Would any of the classics shows have benefitted from an anthology format? Even with its weaknesses, “Twin Peaks” is one of my favorite shows of all time. I don”t necessarily think turning it into an anthology would have made the show better, but it may have made it more penetrable for a wider audience. If the show could have solved the Laura Palmer mystery in season 1 and picked up season 2 with a different story with different leads but intersecting characters, would we be on season 26 of “Twin Peaks” right now? Okay, yes, I”ll take 2 seasons and 3rd season 25 years later, but I still say the anthology format could have rescued that 2nd season.
The anthology show has given us so many more possibilities. Let”s take it even further. “American Horror Story” will always be in the horror genre. It says so in the title. What about a show that switches genre, as well as characters and story? Okay, this might be a little outside the box (I know) but let”s take the show “Suddenly Susan.” This was a sitcom in the late 90″s that I”ve never seen and I don”t even know what it was about other than it starred Brooke Shields. But I always liked the title “Suddenly Susan”. What if “Suddenly Susan” was about a hilarious woman named Susan trying to break into the fashion industry in one season but in another, it”s about a man who suddenly becomes a woman named Susan? Or maybe the entire population of the earth turns into a woman named Susan. That would be confusing (and enchanting like Jean-Pierre Jeunet film). There are so many possibilities here. Maybe “Suddenly Susan” could be about a serial killer named Susan who surprises people. Would you see that show? I know I would.

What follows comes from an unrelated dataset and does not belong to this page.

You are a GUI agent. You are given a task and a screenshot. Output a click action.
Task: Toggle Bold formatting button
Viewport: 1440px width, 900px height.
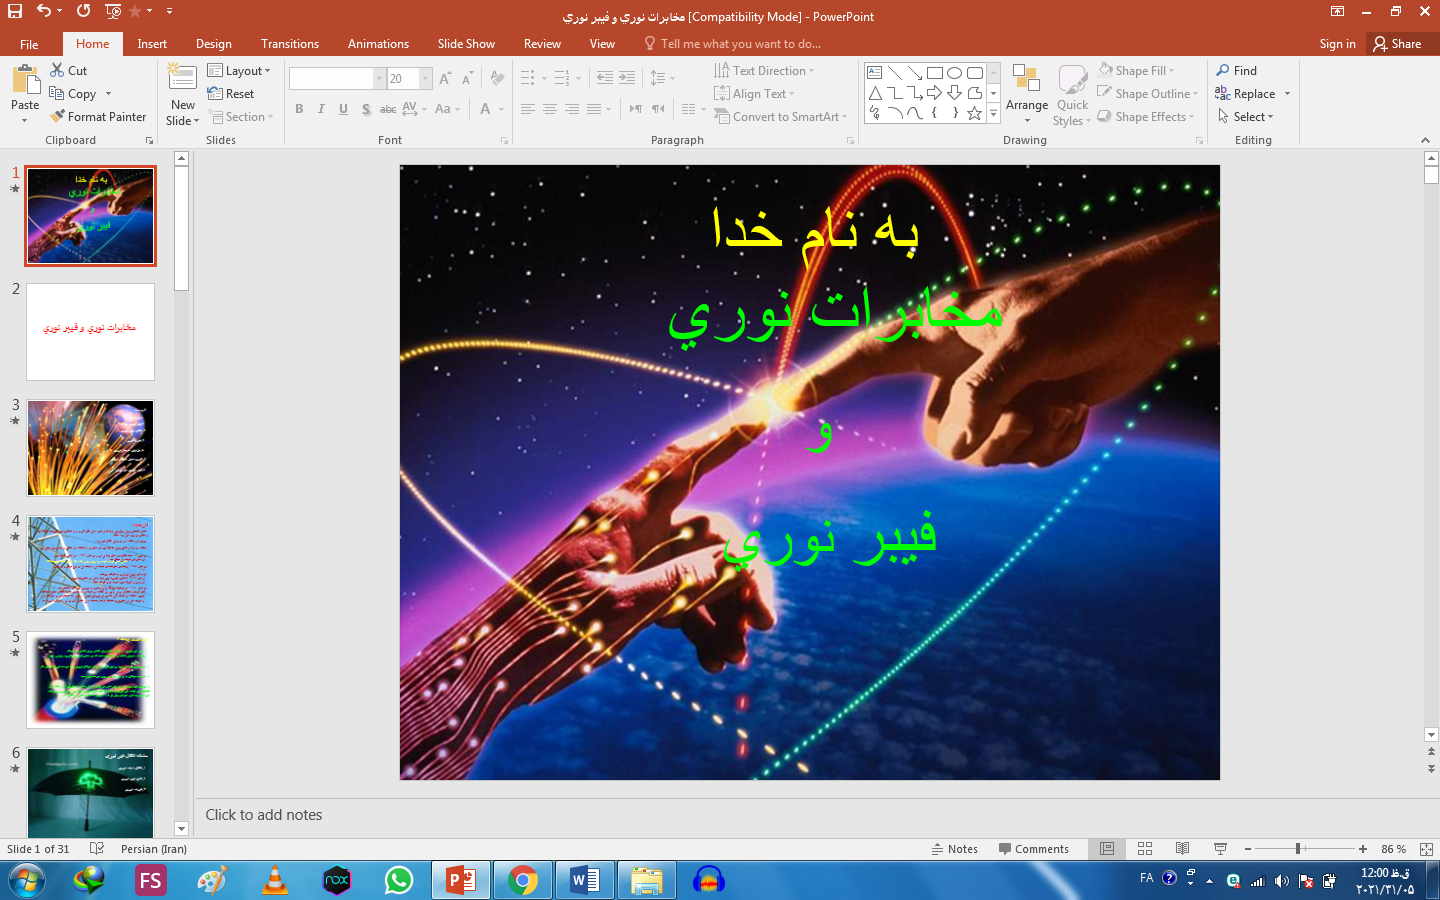point(299,109)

Of course, there has to be rules. I think a show has up to the end of its first season to declare itself an anthology show. Otherwise it might seem disingenuous to declare that in it”s sixth season, “Walking Dead” will no longer be about the zombie apocalypse and now about people in the afterlife wandering the clouds of heaven. Also, you can”t start with too specific a premise. A show called “Jake and the Fatman” can only be about a person named Jake and his rotund male associate.
As television has become more fragmented, the content has diversified. More shows means more platforms which means more opportunity for experimentation. The business has caught up to what I accidentally knew years ago. Serialized anthology is a good thing for television. There are better odds that a show can rebound from a bad season. The stories are less likely to run too long. And there are more opportunities to sign noteworthy actors who want to headline one season but not eight seasons.
Does anyone want to buy my take on “Suddenly Susan?”